Where ROCK has an edge: the ROCK Cloud ecosystem and support structure are US-based. YellowScan is a French manufacturer with European-focused support operations. For US government contractors, DOT projects, and infrastructure clients with stringent supply chain requirements, that distinction matters.

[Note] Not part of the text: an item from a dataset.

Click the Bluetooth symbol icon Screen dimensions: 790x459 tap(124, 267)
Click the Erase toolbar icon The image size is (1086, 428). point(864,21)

Head-to-Head: ROCK Ultra vs. YellowScan Voyager

ROCK Ultra YellowScan Voyager
Wavelength 1550 nm 1550 nm
Max Range 1,000 m (80% reflectivity) 1,250 m (80%)
Point Rate 1M pts/s 2.4M shots/s
Returns 7 32
Weight 1.4 kg 3.5 kg
Required Drone M350, Astro, IF800 Heavy-lift required
Estimated System Cost ~$80K–$100K complete $150K+ complete
NDAA OK? Yes (on Astro/IF800) Yes
Cloud Workflow ROCK Cloud + Pro Services CloudStation
Automated Deliverables Yes (Pro Services) No equivalent

Where the Voyager wins: Range (1,250 m vs. 1,000 m), raw pulse rate, and return count (32 vs. 7) — genuine advantages for dense canopy and extreme-altitude work.

Where ROCK Ultra wins: Weight (1.4 kg vs. 3.5 kg), compatible drone platforms, total system cost, complete cloud ecosystem with automated deliverables, and US-based support.

The Real Question

For 90% of professional UAV survey projects — corridor surveys, topographic mapping, infrastructure inspection, construction site monitoring — the ROCK Ultra's 1,000 m range and 1M pts/s is more than sufficient. You're flying at 300–400 ft AGL on most projects, not pushing the limits of a 1,250 m sensor.

The Voyager earns its place for specialized applications: old-growth forest carbon monitoring, extreme-altitude alpine surveys, research programs requiring maximum return data for canopy structure analysis.

For a commercial survey business running mixed project types — topo, ALTA, corridor, construction — the ROCK Ultra at half the weight, lower cost, and with ROCK Cloud behind it is the stronger business investment.